Man at Center of Stock Craze Resurfaces

'Meme stocks' including GameStop surged after Roaring Kitty appeared online
By Newser Editors and Wire Services
Posted May 13, 2024 2:01 PM CDT
Meme Stocks Surge as Roaring Kitty Resurfaces
In this image from video provided by the House Financial Services Committee, Keith Gill, a GameStop investor also known as Roaring Kitty, testifies during a virtual hearing on Feb. 18, 2021.   (House Financial Services Committee via AP, File)

The man at the center of the pandemic meme stock craze appeared online for the first time in three years, sending the prices of those quirky and volatile stocks sharply higher Monday. Keith Gill, better known as "Roaring Kitty," posted an image Sunday of a man sitting forward in his chair, a meme used by gamers when things are getting serious. GameStop in 2021 was a video game retailer that was struggling to survive as consumers switched rapidly from discs to digital downloads. Gill and those who agreed with him changed the trajectory of a company that appeared to be headed for bankruptcy, the AP reports.

At Monday's opening bell it appeared that Gill had reignited that phenomenon as shares of GameStop more than doubled at the opening bell and were trading 60% higher at midday. It's the biggest intraday trading jump for GameStop since the meme craze in 2021.
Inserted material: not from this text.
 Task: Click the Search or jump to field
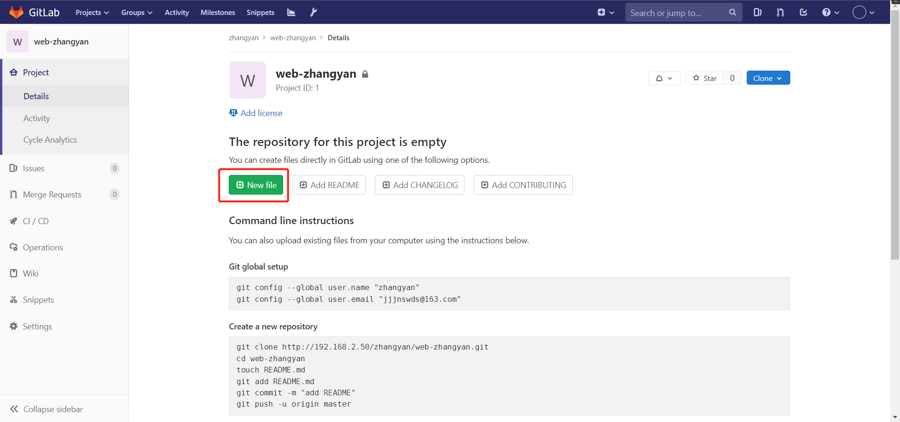675,13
  • Gill became a cause célèbre in 2021 after his posts on the Reddit subcategory Wallstreetbets ignited a battle between thousands of smaller retail investors and large hedge funds that were betting heavily against the survival of GameStop, shorting its stock.
  • The small guys won, at least for a while, driving shares of GameStop up more than 1,000% in 2021, and other meme stocks as well. The struggling movie theater chain AMC jumped 2,300% in the same year. And some big traders lost billions. Citron Research, Melvin Capital and other well-known hedge funds lost an estimated $5 billion on the other side of the trade in 2021, according to analytics firm S3 Partners.
  • It wasn't only GameStop that caught fire Monday. Some of the same meme stocks that recorded astronomical gains back in 2021 surged as well. AMC Entertainment Holdings Inc. leapt 33%. Koss Co. a headphone manufacturer, spiked 25% and BlackBerry, the one time dominant smartphone maker, rose 7%. The retailer Bed, Bath & Beyond, another meme stock, sought bankruptcy protection last year.